Network monitoring should flag unusual outbound SMTP connections, particularly to domains that resemble but don't exactly match known cloud providers. The periodic UDP broadcasts to 255.255.255.255:6006 represent another distinctive pattern. However, these indicators alone may generate false positives in complex environments.
At the host level, security teams should investigate any obfuscated or unknown ELF binaries, especially those making unexpected queries to the 169.254.169.254 metadata endpoint. Not all metadata queries are malicious—legitimate applications use this service constantly—but unusual access patterns or queries from processes that shouldn't need cloud credentials warrant investigation.
Cloud-native detection offers the most reliable approach. Cloud providers' logging services can track every metadata service query and credential usage. Anomalous patterns—such as credentials being used from unexpected IP addresses, unusual API calls for a given role, or metadata queries that don't align with an instance's normal behavior—provide high-confidence indicators of compromise.
Implications for Cloud Security Architecture
This campaign exposes a fundamental tension in cloud security design. The instance metadata service exists because storing credentials in application code or configuration files creates even greater risks. But the current model assumes that gaining access to an instance is sufficiently difficult that the metadata service doesn't need additional authentication.
That assumption breaks down when attackers exploit application vulnerabilities, supply chain compromises, or misconfigurations to gain initial access. Once inside, the metadata service provides an escalation path that's difficult to prevent without breaking legitimate functionality.

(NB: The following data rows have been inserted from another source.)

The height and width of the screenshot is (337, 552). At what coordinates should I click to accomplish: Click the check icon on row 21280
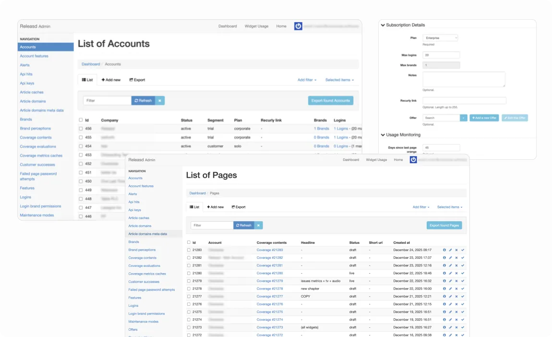(x=463, y=273)
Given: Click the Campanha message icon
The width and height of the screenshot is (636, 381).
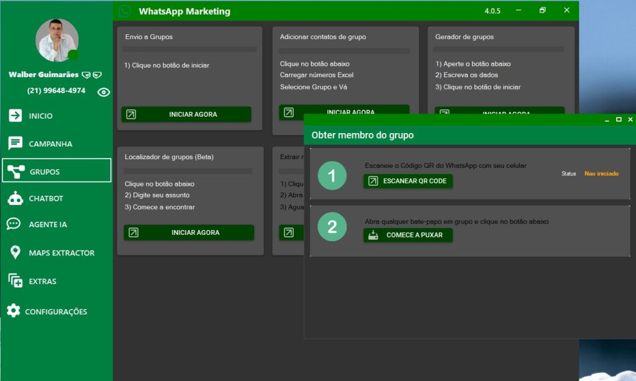Looking at the screenshot, I should (15, 144).
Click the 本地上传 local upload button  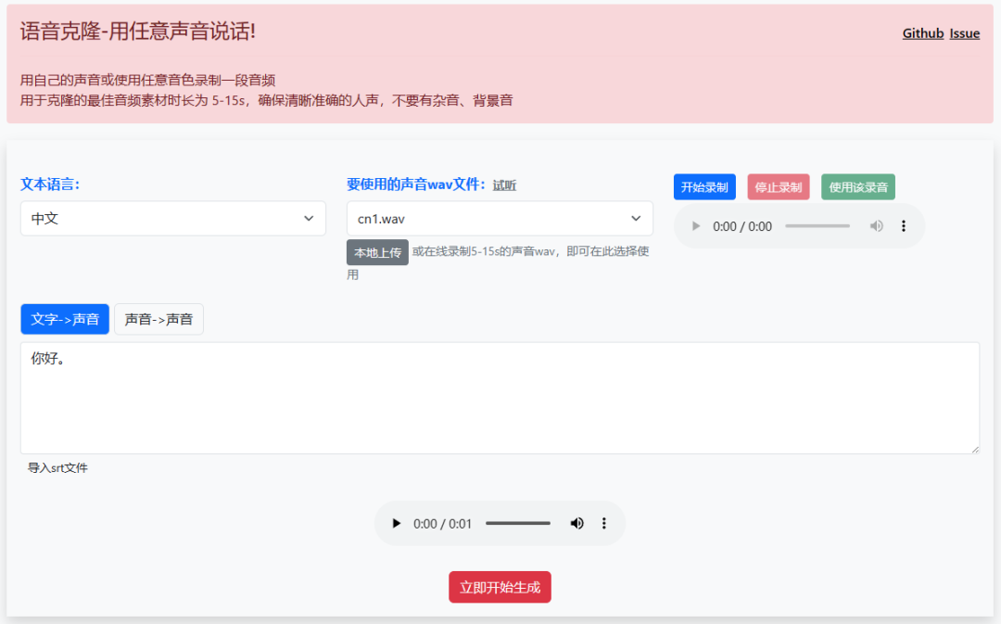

Cloud providers have introduced some mitigations. AWS offers IMDSv2, which requires session tokens before serving metadata, making automated exploitation harder. Google Cloud and Azure provide similar protections. However, these features often remain optional for backward compatibility, and many organizations haven't enabled them across their entire infrastructure.
The campaign's success over six years suggests that detection and response capabilities haven't kept pace with attacker techniques. Organizations running cloud workloads need to assume that initial access will occur and focus on limiting what attackers can accomplish afterward. That means implementing least-privilege IAM policies, enabling advanced metadata service protections, and deploying behavioral monitoring that can identify credential abuse even when the initial compromise goes undetected.
As cloud adoption accelerates and workloads become more distributed, the metadata service will remain a high-value target. APT41's sustained focus on this attack vector indicates that state-sponsored actors view cloud credentials as strategic intelligence assets worth years of operational investment to collect.